Flexible circuit shipments in October 2010 were up 14.7 percent and bookings grew 25.2 percent compared to October 2009. Year to date, flexible circuit shipments increased 11.0 percent and bookings were up 19.4 percent. Compared to the previous month, flexible circuit shipments decreased 18.6 percent and flex bookings decreased 10.9 percent. As a result the North American flexible circuit book-to-bill ratio in October 2010 climbed back to parity at 1.00.
For rigid PCBs and flexible circuits combined in North America the industry book-to-bill ratio in October 2010 slipped just under parity at 0.99. The .industry shipments in October 2010 increased 13.7 percent from October 2009, as orders booked decreased 0.8 percent from October 2009. Year-to-date, combined industry shipments were up 18.8 percent and bookings were up 24.9 percent. Compared to the previous month, combined industry shipments for October 2010 decreased 14.7 percent and bookings decreased 20.3 percent.
"PCB sales have continued to grow and now are back to about where they were in October 2008, just before the downturn hit the industry in North America,” said IPC president and CEO, Denny McGuirk, in a statement. “The book-to-bill ratio has trended downward in the past five months as the growth in orders has slowed, signaling a plateau in the recovery,” he added.
The book-to-bill ratios are calculated by dividing the value of orders booked over the past three months by the value of sales billed during the same period from companies in IPC’s survey sample. A ratio of more than 1.00 suggests that current demand is ahead of supply, which is a positive indicator for sales growth over the next two to three months.
Rigid PCBs represent an estimated 89 percent of the current PCB industry in North America, according to IPC.

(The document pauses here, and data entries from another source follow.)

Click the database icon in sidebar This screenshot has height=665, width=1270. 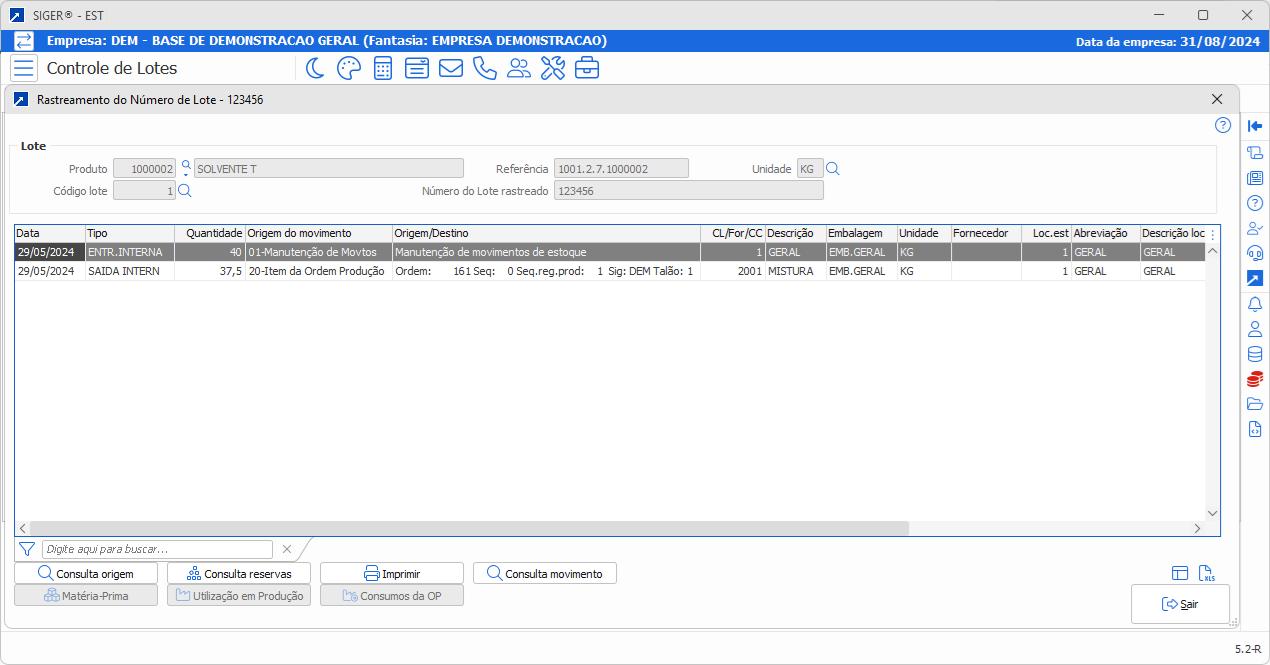pos(1255,354)
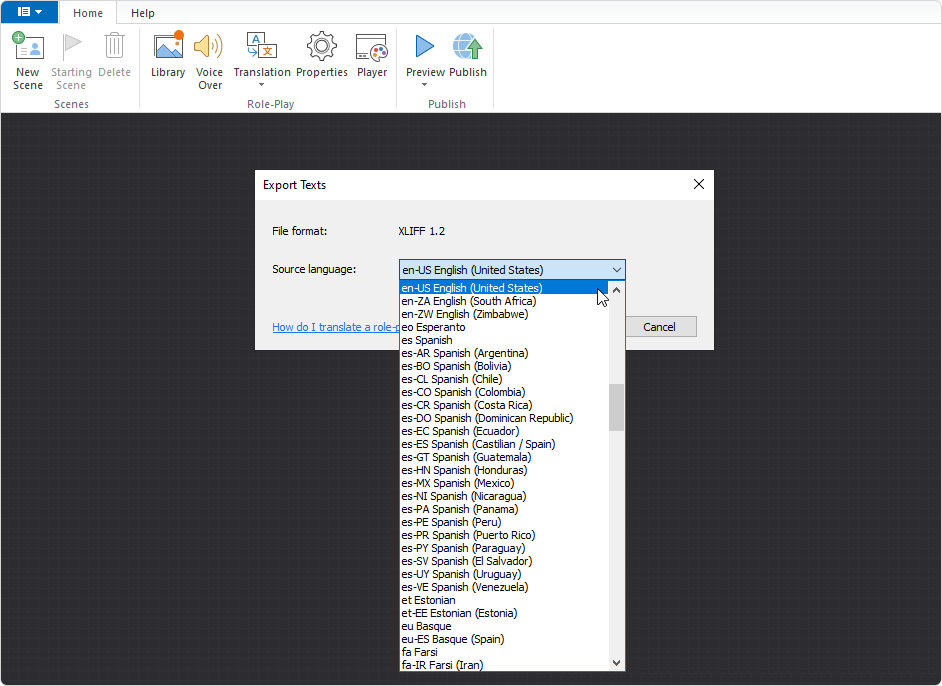This screenshot has height=686, width=942.
Task: Click the Translation icon
Action: 262,46
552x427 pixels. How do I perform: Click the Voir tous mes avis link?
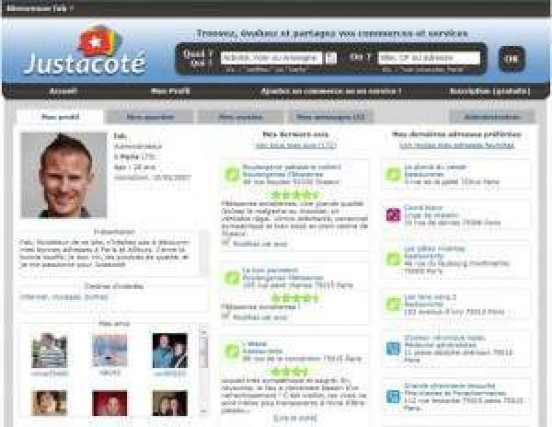pyautogui.click(x=296, y=145)
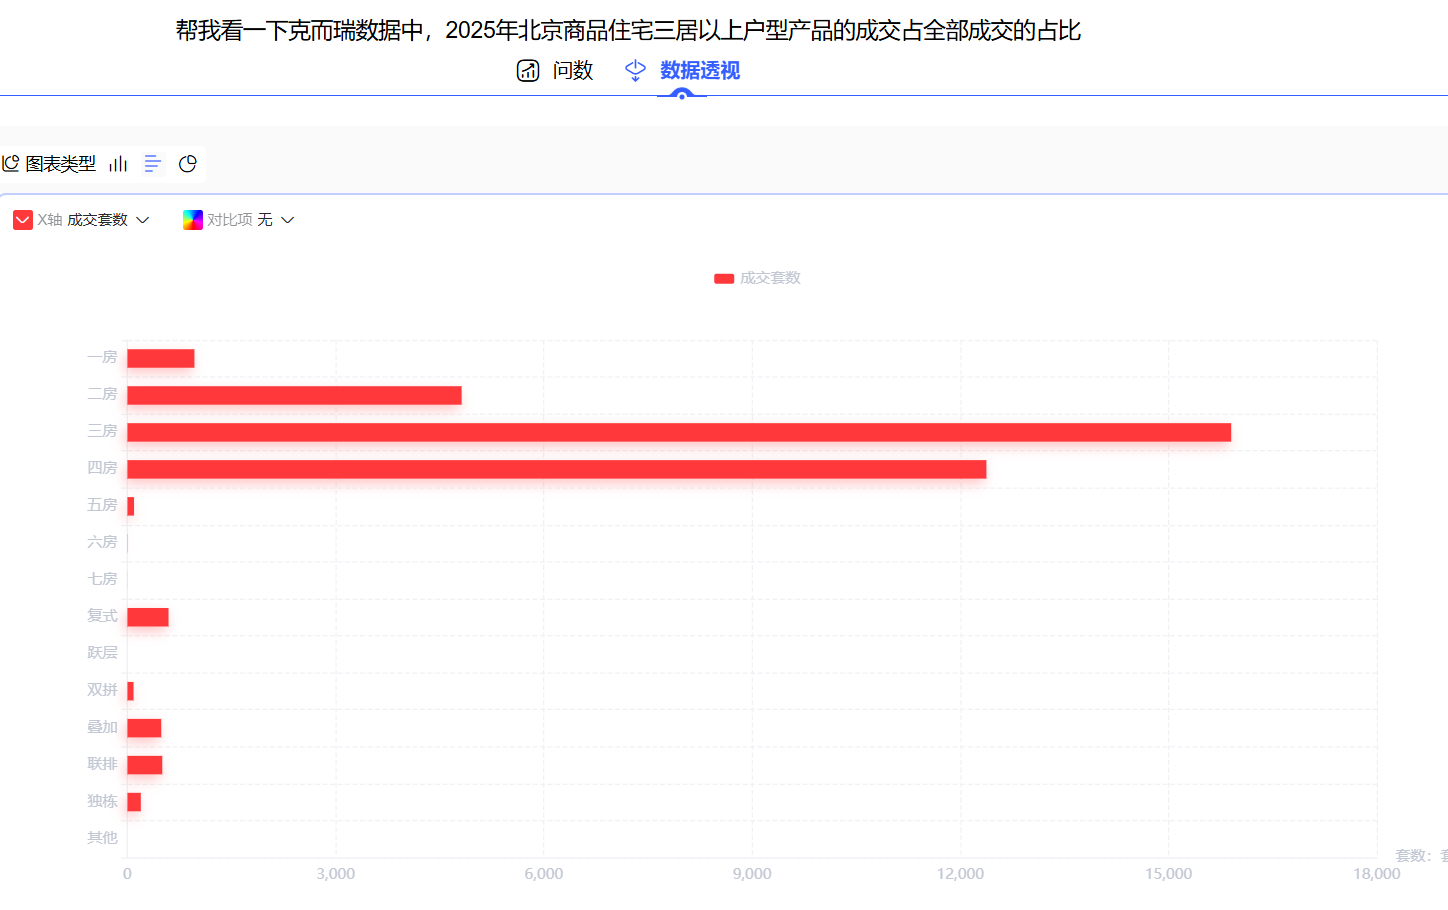Switch to the pie chart type

point(187,164)
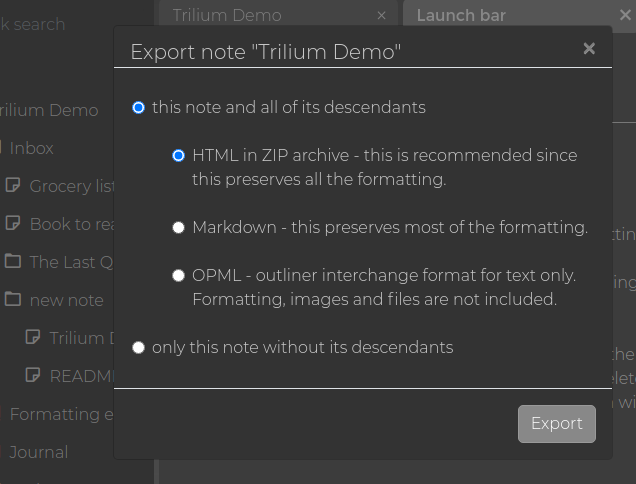Screen dimensions: 636x484
Task: Close the Trilium Demo tab
Action: 381,15
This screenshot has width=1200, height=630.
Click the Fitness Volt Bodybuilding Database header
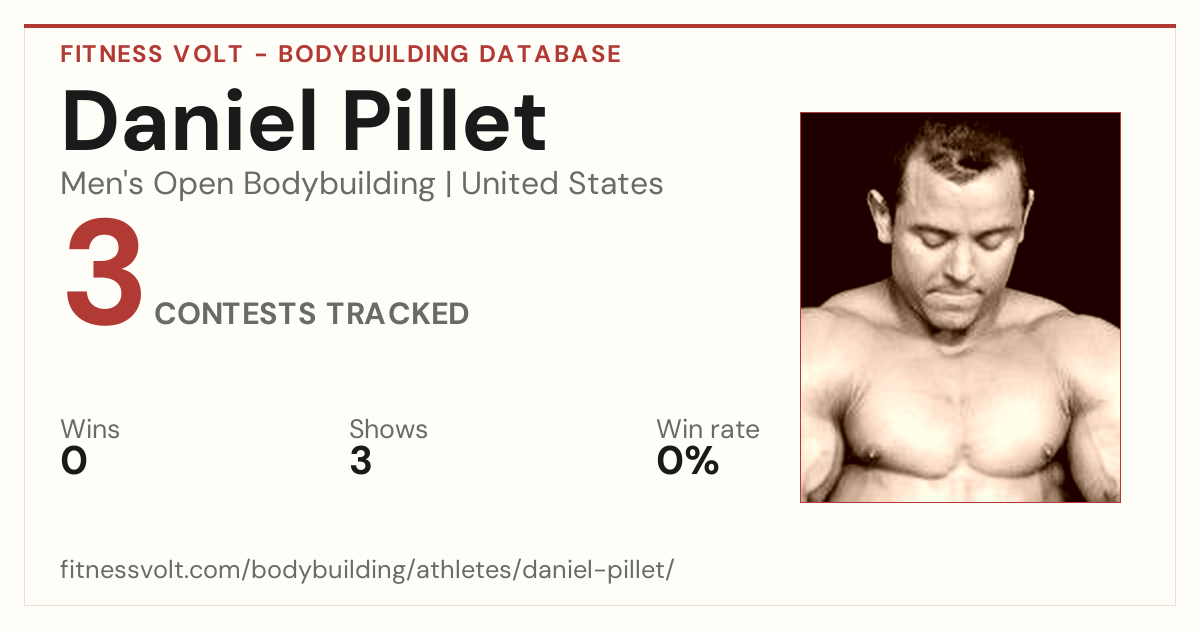[341, 54]
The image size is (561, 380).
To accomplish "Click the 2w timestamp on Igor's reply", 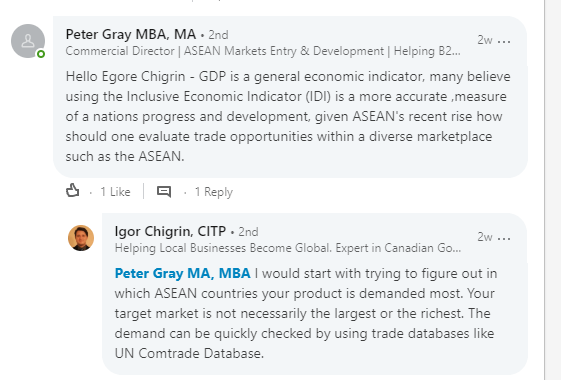I will pyautogui.click(x=485, y=237).
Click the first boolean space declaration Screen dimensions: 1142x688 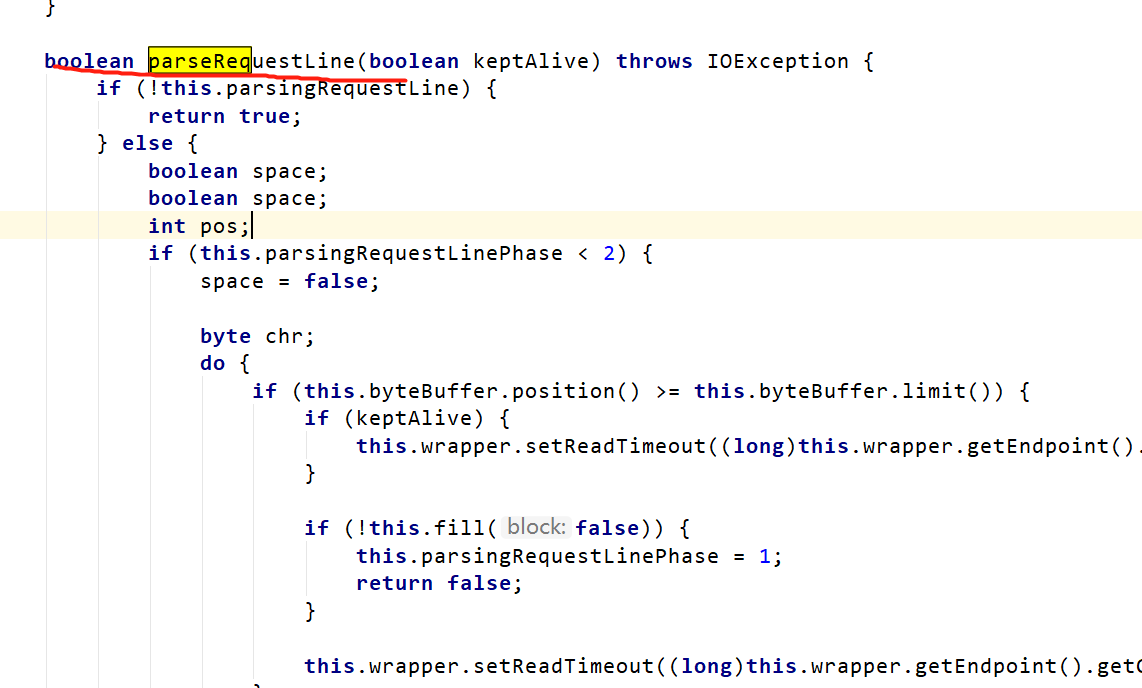click(x=240, y=171)
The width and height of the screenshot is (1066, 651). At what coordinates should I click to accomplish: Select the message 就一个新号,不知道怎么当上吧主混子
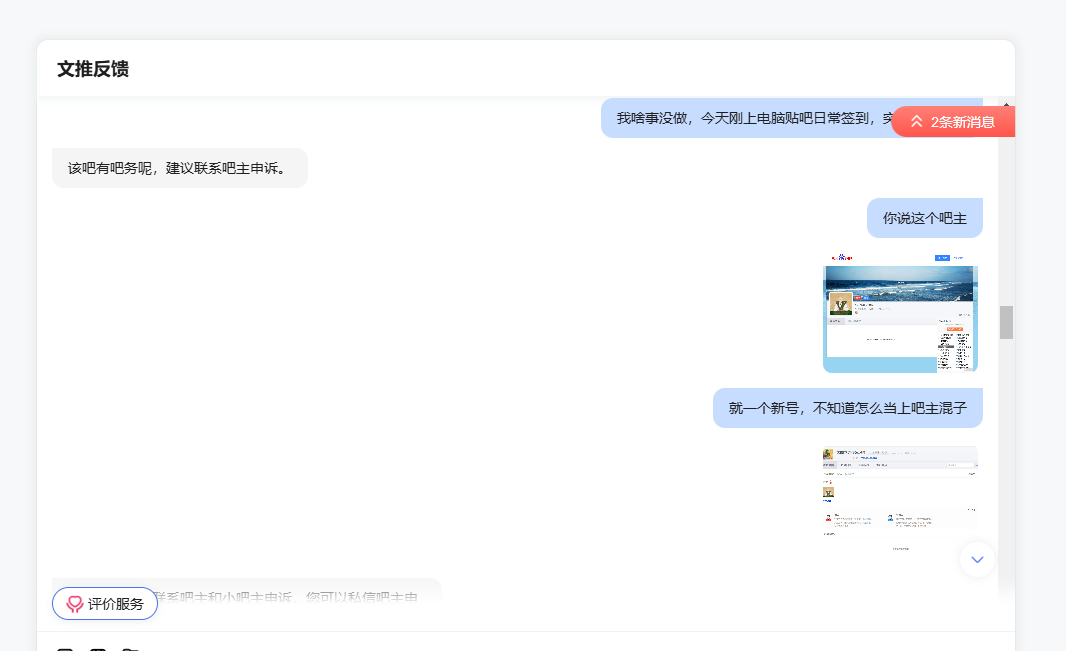pyautogui.click(x=848, y=408)
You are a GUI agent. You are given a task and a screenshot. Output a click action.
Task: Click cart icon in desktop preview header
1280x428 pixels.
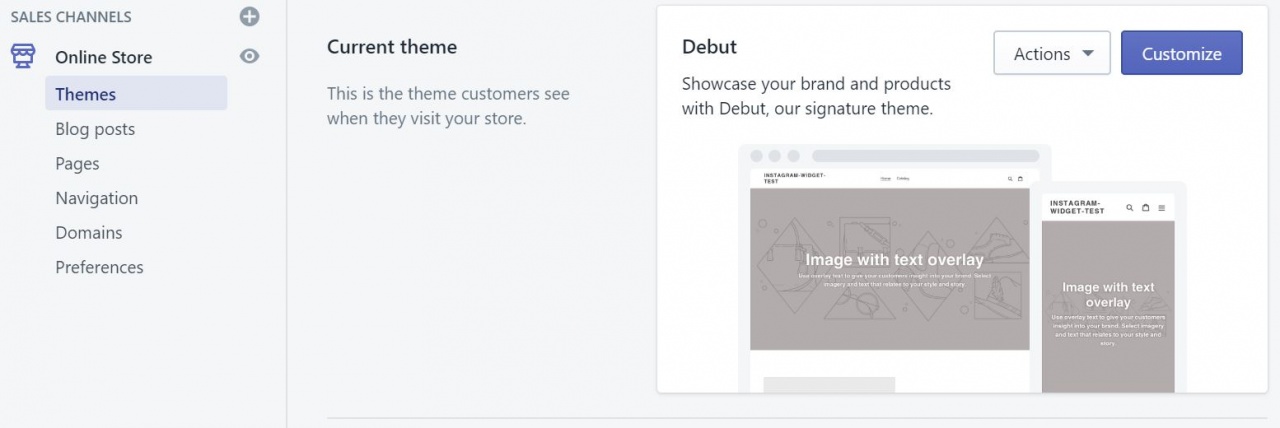click(1020, 179)
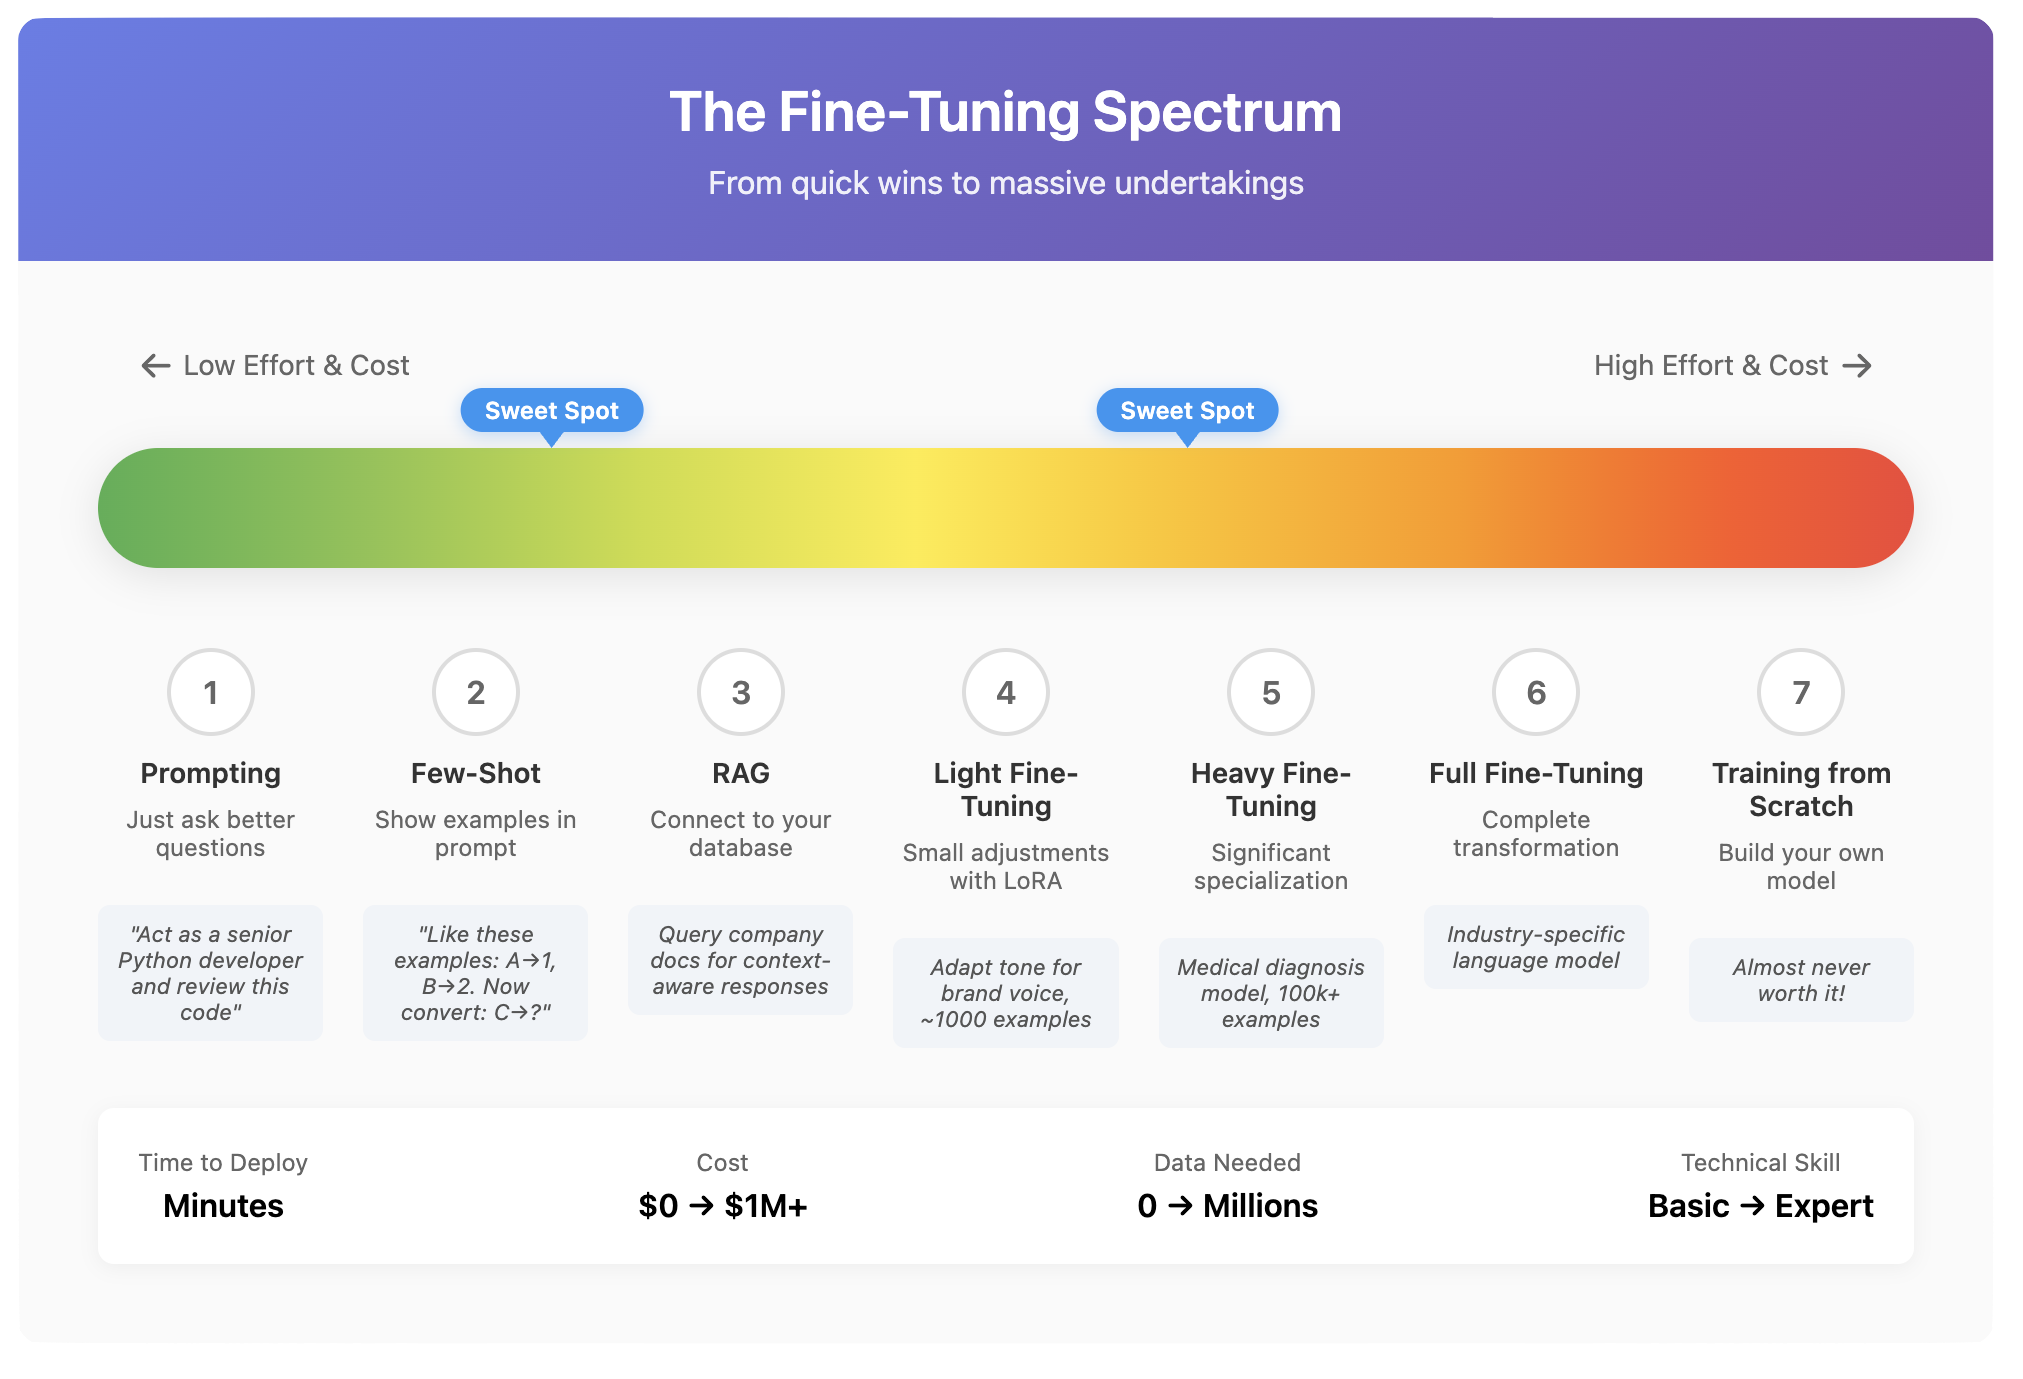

I am pleasantly surprised that the BtoB ratio is this good, given the economy, jobless rates in NA, and the continued expansion of overseas manufacturing. I wonder how long this trend can hold? I would hate to see rigid PCB manufacturing disappear from NA as that would increase lead times for short production runs, prototyping runs and negatively impact market share and small company growth.